Why Renewable? Finite Fossil Fuels


The majority of citizens in developed Nations can count on just a couple fingers the amount of times that scarcity of oil has caused huge wait times and sky high prices at gas pumps. The majority of citizens in developed Nations can expect this rare occurrence to be commonplace in the very near future.


By the year 2052, scientists have proven that, with a trend of increased usage, the worlds oil deposits will be depleted. That's in just 31 years time. I will be 64 years old and my unborn son will be 31. By 2060, just 8 years later, we can expect the worlds natural gas deposits to be gone. Another 30 years after that, say goodbye to coal.


It's worth stating that the sun is technically a "finite resource", but we've still got another five billion years of solar warmth to harness.
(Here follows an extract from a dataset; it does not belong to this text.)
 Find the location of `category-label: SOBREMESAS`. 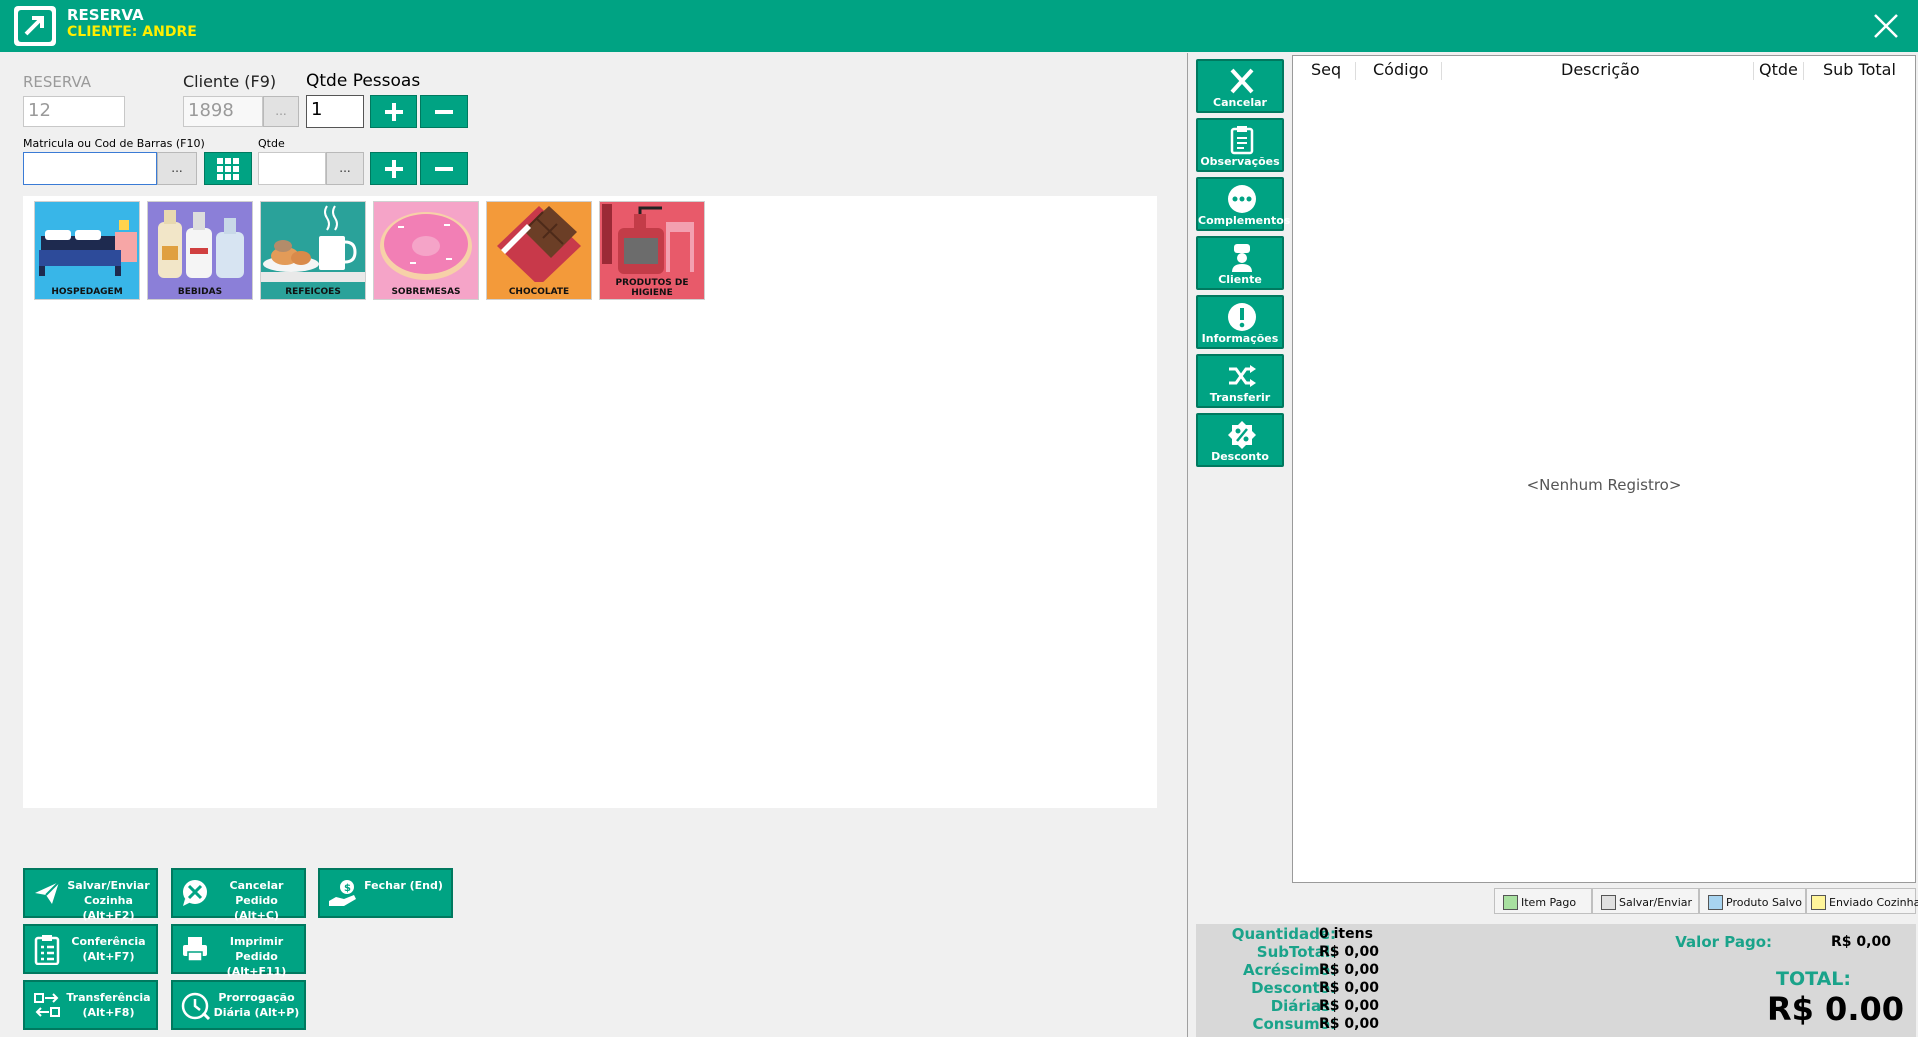

category-label: SOBREMESAS is located at coordinates (426, 292).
It's also worth stating that renewable energy (solar, wind, or water) is a local source of energy. There's no extracting and shipping from far off corners of the world. It's available here, now, and always. If you're truly into buying local, solar energy could not be any more so.
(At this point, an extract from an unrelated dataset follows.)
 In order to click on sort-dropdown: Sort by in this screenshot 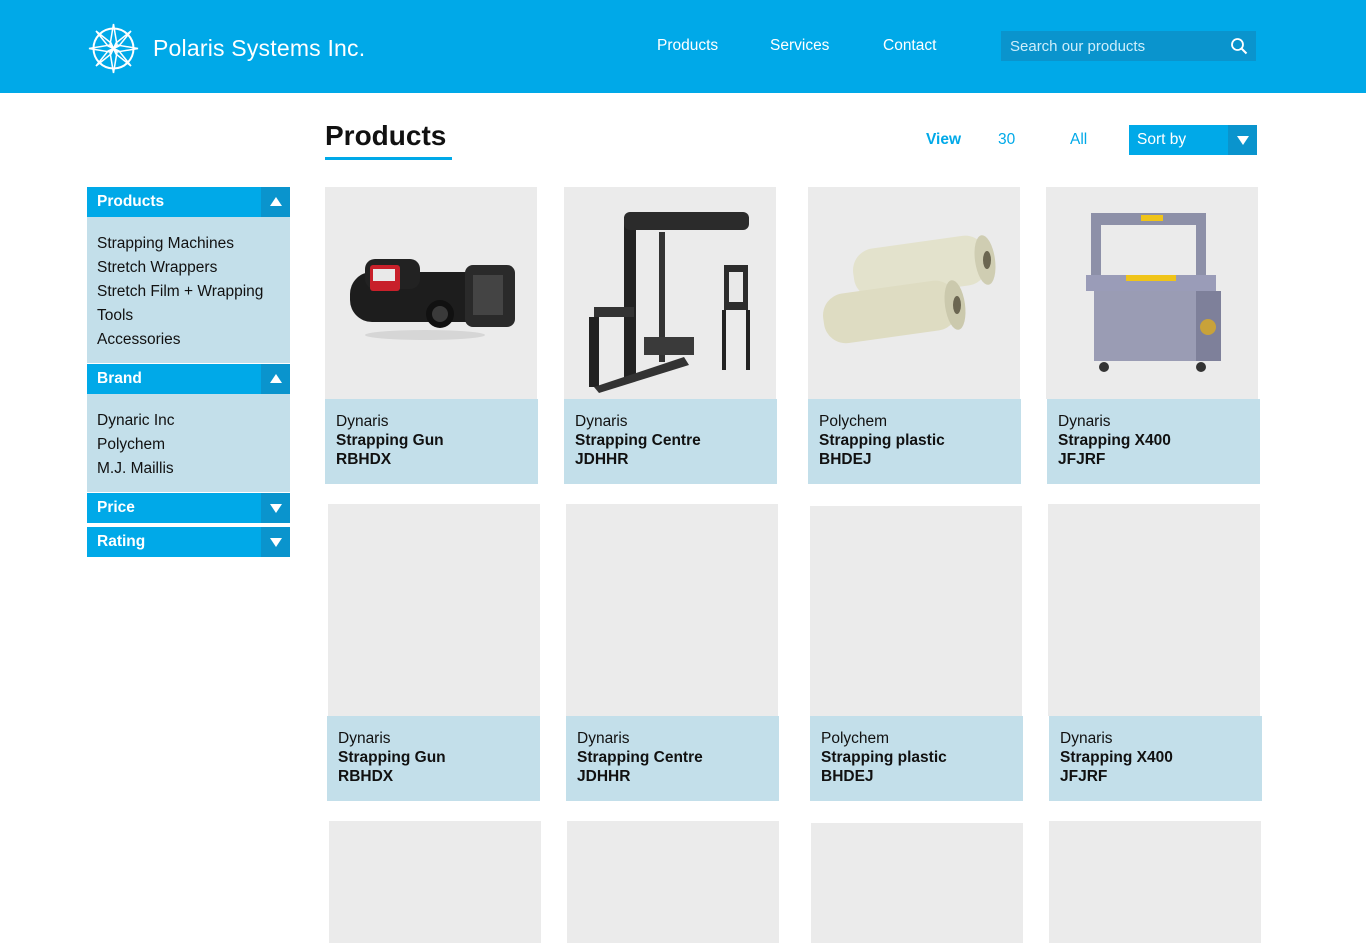, I will do `click(1193, 140)`.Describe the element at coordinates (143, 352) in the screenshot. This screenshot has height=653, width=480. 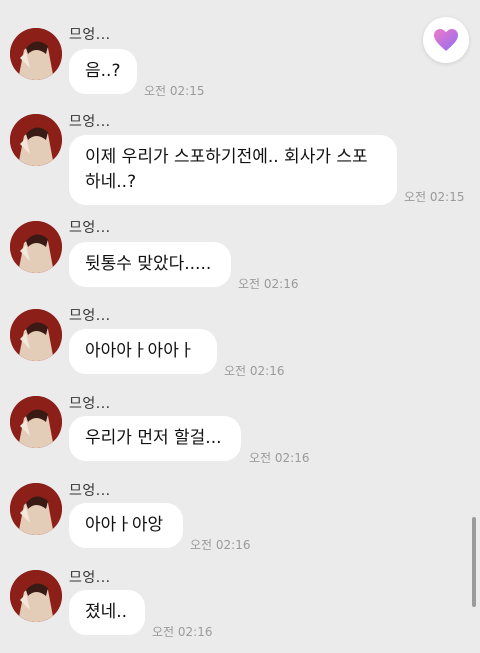
I see `message-bubble: 아아아ㅏ아아ㅏ` at that location.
We know our current majority energy source is finite. From the simple vantage point of future availability, we must act now to build, use, and continue to innovate with renewable sources of energy.
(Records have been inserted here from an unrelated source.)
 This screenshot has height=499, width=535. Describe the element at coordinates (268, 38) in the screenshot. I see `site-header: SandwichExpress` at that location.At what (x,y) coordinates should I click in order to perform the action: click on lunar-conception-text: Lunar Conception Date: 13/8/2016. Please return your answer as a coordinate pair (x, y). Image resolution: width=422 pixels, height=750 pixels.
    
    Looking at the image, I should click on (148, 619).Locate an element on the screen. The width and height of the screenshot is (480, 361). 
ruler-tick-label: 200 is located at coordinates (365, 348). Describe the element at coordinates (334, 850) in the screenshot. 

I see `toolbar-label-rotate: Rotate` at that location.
It may be hard to visualize some of these statistics because we can still go to the pump and get gas whenever we want or need it, but from my perspective, we can see the effects of burning finite fossil fuels first hand with Climate Change. If you are 17 years or older, you have lived through the 10 hottest years in recorded history. We have seen record amounts of wild land burned across the Western United States, and stronger, more destructive hurricanes, rain, tsunami, and windstorms.

It's time to stop looking for energy beneath our feet. It's time to turn our heads to the sky, and harness the power of sun, wind and rain.